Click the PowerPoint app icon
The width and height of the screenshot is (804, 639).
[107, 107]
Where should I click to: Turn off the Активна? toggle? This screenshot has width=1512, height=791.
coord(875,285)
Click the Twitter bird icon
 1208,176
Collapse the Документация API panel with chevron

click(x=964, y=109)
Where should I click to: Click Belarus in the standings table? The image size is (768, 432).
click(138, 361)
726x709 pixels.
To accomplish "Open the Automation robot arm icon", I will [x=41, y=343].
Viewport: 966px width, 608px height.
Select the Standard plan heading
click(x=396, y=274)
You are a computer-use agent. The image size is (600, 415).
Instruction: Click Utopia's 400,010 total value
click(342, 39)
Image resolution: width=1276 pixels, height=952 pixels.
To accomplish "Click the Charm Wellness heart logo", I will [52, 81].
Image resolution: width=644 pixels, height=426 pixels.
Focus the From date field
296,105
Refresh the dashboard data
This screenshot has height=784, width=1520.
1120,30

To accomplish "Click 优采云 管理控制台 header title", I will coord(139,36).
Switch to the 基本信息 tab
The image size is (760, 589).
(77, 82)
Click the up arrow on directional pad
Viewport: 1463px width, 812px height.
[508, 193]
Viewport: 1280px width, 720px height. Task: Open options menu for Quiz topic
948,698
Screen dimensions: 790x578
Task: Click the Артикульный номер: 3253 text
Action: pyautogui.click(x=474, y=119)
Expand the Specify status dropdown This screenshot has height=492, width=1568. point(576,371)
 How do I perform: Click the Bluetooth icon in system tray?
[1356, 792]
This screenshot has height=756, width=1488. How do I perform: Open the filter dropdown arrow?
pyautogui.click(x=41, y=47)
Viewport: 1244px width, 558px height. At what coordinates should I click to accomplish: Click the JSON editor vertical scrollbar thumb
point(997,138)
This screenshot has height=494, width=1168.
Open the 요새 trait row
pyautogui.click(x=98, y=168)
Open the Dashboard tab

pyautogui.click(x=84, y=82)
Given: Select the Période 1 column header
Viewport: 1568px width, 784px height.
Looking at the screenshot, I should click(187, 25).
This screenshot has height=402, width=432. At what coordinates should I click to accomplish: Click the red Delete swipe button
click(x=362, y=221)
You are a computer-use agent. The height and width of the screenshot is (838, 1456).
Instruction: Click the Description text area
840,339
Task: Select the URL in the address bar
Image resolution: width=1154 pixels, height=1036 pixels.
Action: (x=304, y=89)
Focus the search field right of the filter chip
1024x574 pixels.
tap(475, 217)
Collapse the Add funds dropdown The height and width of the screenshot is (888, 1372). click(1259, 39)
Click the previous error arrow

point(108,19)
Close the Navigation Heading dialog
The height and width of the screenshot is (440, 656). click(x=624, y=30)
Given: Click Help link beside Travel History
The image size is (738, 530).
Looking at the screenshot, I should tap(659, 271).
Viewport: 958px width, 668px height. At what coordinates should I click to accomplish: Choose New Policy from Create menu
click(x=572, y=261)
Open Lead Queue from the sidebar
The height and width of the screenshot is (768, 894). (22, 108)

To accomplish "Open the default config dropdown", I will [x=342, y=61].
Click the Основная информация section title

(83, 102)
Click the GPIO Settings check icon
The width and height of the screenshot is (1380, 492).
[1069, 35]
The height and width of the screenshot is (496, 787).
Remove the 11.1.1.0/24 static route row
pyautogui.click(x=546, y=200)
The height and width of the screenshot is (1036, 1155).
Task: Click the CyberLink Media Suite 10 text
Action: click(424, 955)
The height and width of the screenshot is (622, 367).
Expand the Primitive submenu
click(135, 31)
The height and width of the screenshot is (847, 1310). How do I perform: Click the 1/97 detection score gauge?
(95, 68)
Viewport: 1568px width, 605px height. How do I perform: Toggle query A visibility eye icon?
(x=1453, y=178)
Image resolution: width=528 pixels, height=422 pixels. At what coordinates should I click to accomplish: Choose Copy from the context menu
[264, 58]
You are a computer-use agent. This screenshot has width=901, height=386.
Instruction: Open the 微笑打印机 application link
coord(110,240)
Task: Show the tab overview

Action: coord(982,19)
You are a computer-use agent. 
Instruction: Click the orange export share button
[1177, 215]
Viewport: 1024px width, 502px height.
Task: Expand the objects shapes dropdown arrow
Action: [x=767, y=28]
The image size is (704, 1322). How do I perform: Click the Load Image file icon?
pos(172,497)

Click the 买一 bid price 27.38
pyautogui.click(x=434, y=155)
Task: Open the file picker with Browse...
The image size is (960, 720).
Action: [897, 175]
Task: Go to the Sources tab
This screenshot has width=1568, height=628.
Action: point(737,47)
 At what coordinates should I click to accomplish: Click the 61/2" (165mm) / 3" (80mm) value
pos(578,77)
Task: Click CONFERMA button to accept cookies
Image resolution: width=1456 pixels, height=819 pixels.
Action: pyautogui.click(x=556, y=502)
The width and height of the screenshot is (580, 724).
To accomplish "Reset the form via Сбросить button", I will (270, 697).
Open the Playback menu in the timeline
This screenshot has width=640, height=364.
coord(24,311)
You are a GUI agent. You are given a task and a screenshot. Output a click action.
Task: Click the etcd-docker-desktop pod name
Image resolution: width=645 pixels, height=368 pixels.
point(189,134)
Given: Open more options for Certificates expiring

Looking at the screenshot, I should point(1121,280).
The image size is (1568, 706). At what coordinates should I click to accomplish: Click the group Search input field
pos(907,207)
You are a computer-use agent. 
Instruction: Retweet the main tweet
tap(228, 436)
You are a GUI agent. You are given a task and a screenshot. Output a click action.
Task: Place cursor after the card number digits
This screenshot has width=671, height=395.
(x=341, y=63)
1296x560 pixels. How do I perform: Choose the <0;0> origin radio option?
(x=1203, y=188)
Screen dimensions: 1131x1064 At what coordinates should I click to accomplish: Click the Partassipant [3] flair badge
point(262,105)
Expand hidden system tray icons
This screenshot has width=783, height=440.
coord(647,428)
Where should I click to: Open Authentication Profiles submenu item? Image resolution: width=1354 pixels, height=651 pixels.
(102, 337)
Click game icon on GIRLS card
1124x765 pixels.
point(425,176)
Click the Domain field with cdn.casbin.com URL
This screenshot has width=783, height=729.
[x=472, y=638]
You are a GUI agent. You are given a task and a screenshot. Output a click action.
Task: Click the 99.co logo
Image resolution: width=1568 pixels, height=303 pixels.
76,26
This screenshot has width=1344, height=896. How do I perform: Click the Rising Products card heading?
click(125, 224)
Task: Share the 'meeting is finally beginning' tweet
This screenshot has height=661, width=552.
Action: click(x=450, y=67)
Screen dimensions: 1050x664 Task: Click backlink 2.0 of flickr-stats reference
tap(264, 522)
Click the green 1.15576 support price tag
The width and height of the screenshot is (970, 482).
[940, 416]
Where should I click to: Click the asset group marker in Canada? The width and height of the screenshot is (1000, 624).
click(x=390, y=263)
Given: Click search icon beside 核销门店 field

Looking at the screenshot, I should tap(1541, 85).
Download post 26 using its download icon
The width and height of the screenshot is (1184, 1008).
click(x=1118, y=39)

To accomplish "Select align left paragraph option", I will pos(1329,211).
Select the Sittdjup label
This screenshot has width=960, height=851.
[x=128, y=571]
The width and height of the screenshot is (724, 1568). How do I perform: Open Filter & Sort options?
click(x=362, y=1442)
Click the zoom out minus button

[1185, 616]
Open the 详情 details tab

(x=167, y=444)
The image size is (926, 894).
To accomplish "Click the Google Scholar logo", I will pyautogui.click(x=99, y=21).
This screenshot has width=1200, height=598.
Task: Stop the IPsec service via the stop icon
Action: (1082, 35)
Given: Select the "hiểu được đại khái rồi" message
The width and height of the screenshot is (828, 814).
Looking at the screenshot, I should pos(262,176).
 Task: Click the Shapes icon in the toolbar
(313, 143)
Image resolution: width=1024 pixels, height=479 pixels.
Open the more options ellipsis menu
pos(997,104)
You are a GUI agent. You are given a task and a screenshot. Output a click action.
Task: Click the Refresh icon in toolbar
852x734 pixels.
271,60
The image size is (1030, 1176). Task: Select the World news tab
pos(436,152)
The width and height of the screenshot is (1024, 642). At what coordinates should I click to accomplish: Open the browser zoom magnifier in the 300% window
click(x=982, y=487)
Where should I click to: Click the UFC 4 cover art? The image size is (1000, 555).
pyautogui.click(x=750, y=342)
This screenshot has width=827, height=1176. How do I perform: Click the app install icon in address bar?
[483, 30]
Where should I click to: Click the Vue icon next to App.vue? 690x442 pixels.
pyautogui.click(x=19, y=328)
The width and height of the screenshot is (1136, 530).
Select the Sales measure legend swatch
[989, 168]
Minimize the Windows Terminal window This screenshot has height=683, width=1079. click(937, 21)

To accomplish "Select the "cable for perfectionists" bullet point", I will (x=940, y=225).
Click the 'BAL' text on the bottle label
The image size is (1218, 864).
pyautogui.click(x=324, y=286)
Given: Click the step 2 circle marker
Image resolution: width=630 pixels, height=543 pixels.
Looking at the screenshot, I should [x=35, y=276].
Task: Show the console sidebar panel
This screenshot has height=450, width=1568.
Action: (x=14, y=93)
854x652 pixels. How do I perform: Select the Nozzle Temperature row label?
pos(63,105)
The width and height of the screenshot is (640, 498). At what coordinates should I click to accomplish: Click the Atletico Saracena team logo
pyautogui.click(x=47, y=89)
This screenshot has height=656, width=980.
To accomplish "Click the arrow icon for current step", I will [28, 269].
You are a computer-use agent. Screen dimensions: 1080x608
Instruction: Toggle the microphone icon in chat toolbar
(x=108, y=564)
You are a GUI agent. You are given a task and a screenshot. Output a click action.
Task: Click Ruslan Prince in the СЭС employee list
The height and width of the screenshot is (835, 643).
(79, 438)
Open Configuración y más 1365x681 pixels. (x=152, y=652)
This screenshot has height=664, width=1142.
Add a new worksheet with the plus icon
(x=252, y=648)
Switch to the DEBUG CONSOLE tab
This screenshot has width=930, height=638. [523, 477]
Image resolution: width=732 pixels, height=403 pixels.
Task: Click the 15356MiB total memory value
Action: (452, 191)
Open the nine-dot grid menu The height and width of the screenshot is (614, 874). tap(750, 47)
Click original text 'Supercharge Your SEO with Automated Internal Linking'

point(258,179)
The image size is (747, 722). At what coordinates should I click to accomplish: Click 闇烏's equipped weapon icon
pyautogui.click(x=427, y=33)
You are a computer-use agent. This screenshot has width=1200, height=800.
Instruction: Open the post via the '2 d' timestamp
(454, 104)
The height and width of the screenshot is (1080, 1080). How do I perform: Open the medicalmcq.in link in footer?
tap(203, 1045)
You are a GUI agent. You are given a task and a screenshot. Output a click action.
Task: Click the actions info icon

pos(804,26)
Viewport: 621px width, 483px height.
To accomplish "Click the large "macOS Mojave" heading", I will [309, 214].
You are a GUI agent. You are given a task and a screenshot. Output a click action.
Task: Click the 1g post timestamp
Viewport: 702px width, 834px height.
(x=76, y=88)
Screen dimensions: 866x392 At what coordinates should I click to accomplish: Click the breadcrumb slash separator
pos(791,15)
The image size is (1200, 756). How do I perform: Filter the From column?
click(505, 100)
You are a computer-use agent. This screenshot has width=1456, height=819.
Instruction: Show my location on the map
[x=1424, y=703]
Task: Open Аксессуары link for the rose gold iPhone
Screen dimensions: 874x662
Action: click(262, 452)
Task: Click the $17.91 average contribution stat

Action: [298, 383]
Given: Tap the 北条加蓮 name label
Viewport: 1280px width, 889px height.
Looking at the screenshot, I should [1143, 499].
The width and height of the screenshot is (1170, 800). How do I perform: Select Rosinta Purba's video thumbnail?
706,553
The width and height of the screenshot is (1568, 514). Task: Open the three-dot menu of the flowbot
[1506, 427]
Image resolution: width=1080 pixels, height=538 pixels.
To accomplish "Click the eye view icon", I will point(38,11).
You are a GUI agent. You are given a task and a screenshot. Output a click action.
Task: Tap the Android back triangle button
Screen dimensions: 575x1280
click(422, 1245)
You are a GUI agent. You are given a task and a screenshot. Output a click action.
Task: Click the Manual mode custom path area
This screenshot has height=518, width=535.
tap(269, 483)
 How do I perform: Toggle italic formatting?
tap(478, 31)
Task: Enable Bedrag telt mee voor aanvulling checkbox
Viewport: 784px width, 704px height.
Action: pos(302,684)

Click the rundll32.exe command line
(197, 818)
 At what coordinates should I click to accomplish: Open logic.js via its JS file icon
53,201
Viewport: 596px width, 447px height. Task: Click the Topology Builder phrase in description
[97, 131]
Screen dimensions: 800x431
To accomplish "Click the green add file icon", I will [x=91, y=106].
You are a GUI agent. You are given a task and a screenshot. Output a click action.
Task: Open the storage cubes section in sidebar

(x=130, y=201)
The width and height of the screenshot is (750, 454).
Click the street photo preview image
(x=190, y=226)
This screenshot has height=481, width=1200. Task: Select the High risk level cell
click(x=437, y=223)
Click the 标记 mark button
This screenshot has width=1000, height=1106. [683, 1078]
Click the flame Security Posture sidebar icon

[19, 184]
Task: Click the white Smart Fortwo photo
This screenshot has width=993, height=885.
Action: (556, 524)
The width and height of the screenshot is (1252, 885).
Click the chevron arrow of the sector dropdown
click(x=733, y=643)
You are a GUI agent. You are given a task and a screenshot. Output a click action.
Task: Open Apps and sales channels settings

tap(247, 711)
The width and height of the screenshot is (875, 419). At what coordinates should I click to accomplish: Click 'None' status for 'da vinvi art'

_ _ _

EXERCISE GOAL
How many lines in the data above hold the word "computer"? Answer with the number alone.

OUTPUT OF THE EXERCISE
8